Just days after rejecting proposed Labor Department changes to agricultural child labor regulations, President Barack Obama and Labor Secretary Hilda Solis are being criticized by labor organizations and child safety advocates for playing politics with children’s wellbeing.
The controversial labor proposal, which the Labor Department worked on for a year, would have banned children under the age of 16 from operating powered machinery, like tractors, and would have prevented children under 18 from working in grain silos, feedlots, and stockyards. The new regulations, Labor Department officials said, were necessary given the fact that the old rules, unchanged since the 70s, did not reflect current agricultural technology or practices.
In the face of heated opposition from agricultural advocacy groups and agricultural politicians, Obama and Solis backed off the proposal. The opposition cut across party lines, with staunch conservatives in the Senate joining forces with liberals like Al Franken of Minnesota to protect their constituents’’ way of life.

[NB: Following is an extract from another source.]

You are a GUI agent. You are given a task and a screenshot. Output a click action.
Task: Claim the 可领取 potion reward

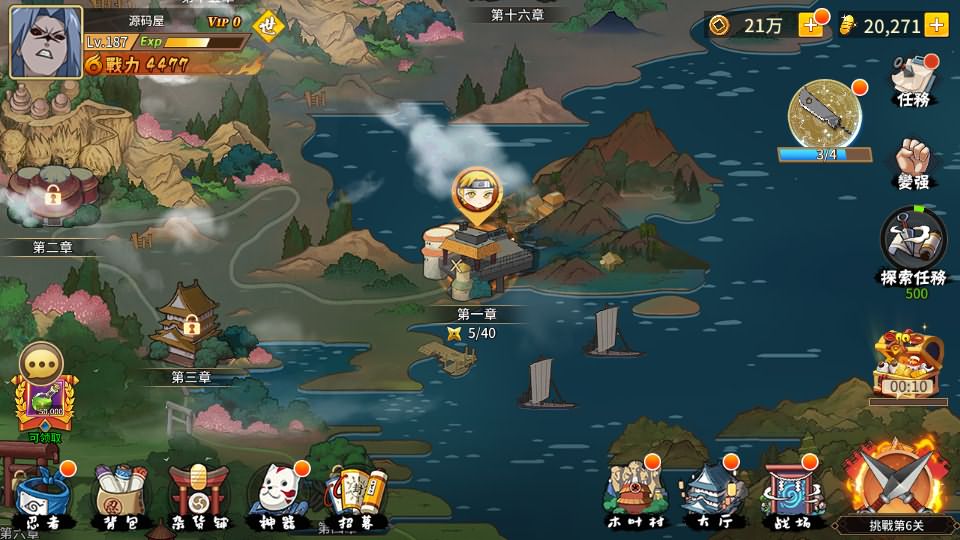click(x=42, y=392)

Some labor advocates, however, are accusing the president of playing politics with children’s lives. Reid Maki, the director of the Child Labor Coalition, stated, “There was tremendous heat, and I don’t think it helped that it was an election year. A lot of conservatives made a lot of political hay out of this issue.”
Children are four times more likely to be killed while performing farm work than in all other industries combined. However, while farm work is still inherently dangerous, the total number of farm deaths and injuries has been decreasing over the past decade.